TEMPO.CO, Jakarta -Di layar televisi, penonton bayaran yang umumnya remaja tanggung itu selalu ceria. Mereka bergoyang, bertepuk tangan, berteriak, sesuai arahan penata gaya. Bagi sebagian orang, gaya dan penampilan mereka dianggap alay, sebuah kata yang lebih bermakna ejekan.
Meski dinilai dengan pandangan yang sedikit negatif, berbeda halnya dengan Ely Sugigi, agen penonton alay. "Mereka, kan, cari duit, kalau enggak alay nanti gimana," kata Ely saat berbincang dengan Tempo, Kamis, 30 Mei 2013, di Pasar Festival, Kuningan, Jakarta.

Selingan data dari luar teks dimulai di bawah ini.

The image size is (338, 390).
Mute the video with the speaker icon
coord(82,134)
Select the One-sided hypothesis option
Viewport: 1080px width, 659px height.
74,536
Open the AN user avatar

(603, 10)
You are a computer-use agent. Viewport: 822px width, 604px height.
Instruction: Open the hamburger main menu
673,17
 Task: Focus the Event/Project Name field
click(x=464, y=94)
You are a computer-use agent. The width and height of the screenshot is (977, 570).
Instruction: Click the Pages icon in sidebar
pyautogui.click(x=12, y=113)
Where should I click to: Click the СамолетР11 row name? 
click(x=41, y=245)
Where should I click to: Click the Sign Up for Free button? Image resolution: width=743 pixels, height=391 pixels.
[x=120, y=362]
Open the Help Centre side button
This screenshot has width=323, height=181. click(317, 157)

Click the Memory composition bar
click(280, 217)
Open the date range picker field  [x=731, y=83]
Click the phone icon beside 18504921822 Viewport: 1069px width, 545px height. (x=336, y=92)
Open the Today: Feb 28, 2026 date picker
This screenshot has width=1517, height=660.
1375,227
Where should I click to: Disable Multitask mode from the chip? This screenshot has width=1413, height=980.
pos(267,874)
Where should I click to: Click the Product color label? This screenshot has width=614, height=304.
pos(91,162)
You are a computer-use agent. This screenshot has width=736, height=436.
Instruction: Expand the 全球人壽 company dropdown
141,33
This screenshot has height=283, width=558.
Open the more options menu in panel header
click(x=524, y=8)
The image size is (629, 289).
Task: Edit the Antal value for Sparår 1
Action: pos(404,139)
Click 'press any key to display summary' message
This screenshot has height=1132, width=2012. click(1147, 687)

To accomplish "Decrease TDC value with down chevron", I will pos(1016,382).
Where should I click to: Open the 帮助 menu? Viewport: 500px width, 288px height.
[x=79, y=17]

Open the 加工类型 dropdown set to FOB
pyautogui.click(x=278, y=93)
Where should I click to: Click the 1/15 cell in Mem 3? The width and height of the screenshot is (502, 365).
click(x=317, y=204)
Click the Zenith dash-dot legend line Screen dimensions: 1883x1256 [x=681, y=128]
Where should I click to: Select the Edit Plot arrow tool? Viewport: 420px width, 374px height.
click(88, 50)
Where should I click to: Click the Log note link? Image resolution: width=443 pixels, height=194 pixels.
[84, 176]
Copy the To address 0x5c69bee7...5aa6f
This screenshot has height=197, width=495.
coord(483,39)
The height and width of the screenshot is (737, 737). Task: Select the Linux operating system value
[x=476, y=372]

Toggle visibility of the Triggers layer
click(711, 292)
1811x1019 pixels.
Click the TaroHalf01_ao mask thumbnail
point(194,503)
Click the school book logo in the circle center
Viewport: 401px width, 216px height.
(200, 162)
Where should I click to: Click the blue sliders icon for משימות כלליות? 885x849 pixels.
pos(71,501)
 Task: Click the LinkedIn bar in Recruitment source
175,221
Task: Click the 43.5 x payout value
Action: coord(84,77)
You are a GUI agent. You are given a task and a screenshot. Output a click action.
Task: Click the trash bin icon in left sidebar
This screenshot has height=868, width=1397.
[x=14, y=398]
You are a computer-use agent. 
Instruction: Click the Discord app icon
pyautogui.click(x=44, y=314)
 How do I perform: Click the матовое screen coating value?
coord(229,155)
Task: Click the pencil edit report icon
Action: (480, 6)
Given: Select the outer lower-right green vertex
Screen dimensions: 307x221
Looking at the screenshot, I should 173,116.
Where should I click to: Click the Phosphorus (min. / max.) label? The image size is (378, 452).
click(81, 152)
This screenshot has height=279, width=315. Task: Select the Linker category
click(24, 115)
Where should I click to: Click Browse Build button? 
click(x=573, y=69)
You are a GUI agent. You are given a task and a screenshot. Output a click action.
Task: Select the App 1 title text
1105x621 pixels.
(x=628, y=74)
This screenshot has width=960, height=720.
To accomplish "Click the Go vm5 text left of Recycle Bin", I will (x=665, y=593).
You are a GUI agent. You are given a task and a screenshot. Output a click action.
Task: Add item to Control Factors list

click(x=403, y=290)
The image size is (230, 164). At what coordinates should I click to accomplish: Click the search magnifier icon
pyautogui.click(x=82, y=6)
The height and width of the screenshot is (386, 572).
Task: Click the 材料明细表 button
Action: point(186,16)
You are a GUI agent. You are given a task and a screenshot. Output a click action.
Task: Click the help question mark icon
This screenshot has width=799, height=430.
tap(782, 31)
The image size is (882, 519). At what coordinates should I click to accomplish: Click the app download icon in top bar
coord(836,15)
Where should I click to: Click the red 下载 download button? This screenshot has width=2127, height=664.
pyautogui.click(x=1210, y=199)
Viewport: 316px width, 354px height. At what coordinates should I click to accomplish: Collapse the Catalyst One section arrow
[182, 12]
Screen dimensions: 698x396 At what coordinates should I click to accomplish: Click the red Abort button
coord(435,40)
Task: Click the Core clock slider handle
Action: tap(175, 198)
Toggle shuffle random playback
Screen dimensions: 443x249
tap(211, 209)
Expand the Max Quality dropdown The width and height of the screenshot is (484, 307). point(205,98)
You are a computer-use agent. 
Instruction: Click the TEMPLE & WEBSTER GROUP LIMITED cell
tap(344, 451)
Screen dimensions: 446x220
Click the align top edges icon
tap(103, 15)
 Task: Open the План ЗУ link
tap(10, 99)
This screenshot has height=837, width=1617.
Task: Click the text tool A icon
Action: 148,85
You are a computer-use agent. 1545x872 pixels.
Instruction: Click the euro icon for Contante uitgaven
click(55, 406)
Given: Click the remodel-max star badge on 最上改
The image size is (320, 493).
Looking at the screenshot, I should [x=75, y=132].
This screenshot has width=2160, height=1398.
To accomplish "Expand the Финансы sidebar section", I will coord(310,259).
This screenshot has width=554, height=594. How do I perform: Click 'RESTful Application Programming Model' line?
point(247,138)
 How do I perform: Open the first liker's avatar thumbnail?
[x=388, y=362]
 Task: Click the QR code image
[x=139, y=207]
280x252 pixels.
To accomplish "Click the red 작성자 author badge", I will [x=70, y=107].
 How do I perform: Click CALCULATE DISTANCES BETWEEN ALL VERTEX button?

Bagi perempuan 41 tahun itu, apa yang bisa dilakukan penonton bayaran itu adalah bergaya alay. Dan itu sah-sah saja. Ely bahkan menilai orang-orang yang menyindir mereka sebagai anak alay adalah keliru. "Alay itu cuma buat cari duit, selebihnya enggak. Itu profesi mereka," kata ibu dua anak ini. Sebagai profesi, para penonton bayaran ini cuma melakukan apa yang diminta, seperti tertawa, rame, senyum, goyang.
Penghasilan sebagai penonton bayaran ini memang lumayan untuk ukuran mereka. Sekali mengisi acara, pihak televisi membayar mereka Rp 35-50 ribu. Jumlah ini belum dipotong koordinator yang mengambil Rp 5-10 ribu per kepala. Dalam sehari, mereka bisa mengisi 2-3 acara.
Awalnya, Ely mencari penonton bayaran ini melalui orang-orang di sekitarnya. Tapi setelah namanya banyak dikenal, para remaja tanggung ini yang justru menghubunginya minta diajak menjadi penonton bayaran. "Bahkan ada yang dari Jawa, karena mereka melihat ini sebagai peluang usaha," kata Ely.